If I build a Clippy whose utility function is Num_Paperclips - Negentropy_Cost, then I expect it to increase the number of paperclips until the marginal benefit is lower than the marginal cost, and if I do F(Num_Paperclips)-G(Negentropy_Cost), where F is concave and G is convex, then it's even less likely to go foom because marginal benefit is penalized and marginal cost is overcounted. Is there a good reason to expect this won't work?
(Will comment on the rest of the article later.)
You probably want to do something to escape those underscores.
That's a standard sense of the word 'proved', which is usually identifiable by its lack of a direct object. It just means that something turned out that way, or the evidence points that way.
Thanks, I noticed and fixed that.
My complaint is twofold: first, I don't think the evidence points that way, and second, I would prefer them saying the evidence pointed that way to them using a stronger phrase.
But that's not what that means - it's not very strong. If I say, "My search proved fruitful", then I'm not saying anything particularly strong - just that I found something.
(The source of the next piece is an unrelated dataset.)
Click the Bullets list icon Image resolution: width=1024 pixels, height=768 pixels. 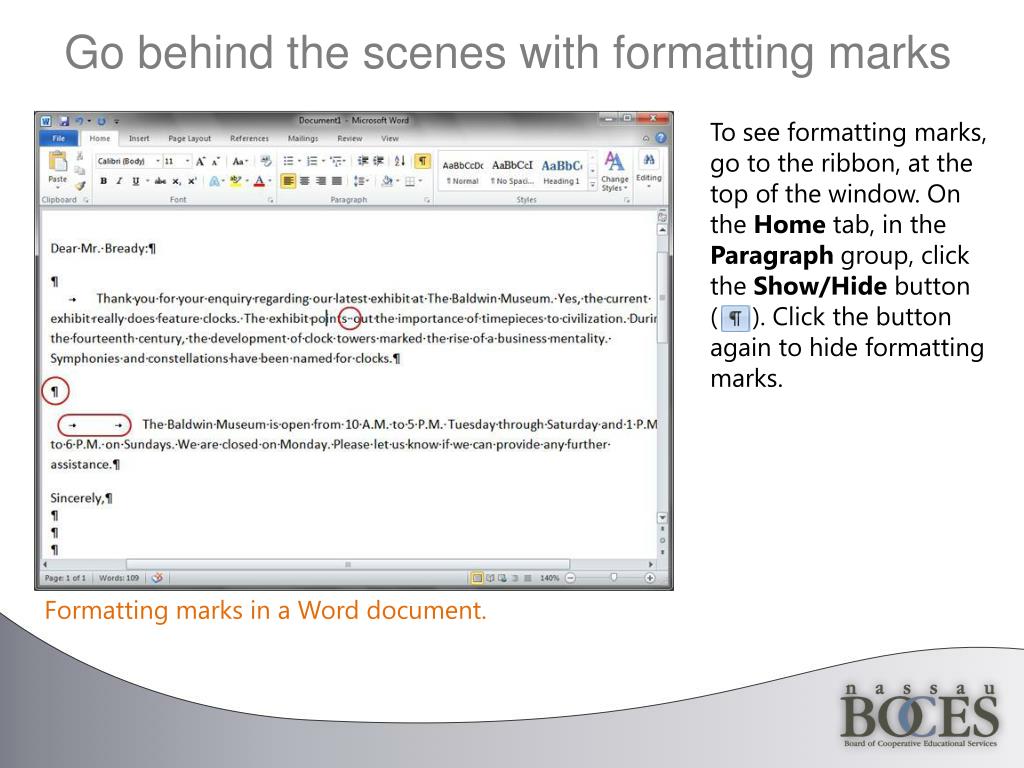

Saying "that proved unlikely to work" just means "based on <whatever work I've done>, I've observed that it's unlikely to work". <whatever work I've done> can be a search, some research, an experiment, or anything of that sort.
Note that this sense of "proved" does not even need to imply a particular conclusion - "The experiment proved inconclusive".
This is more similar to the use of "proof" in baking or alcohol than the use of "proof" in geometry or logic.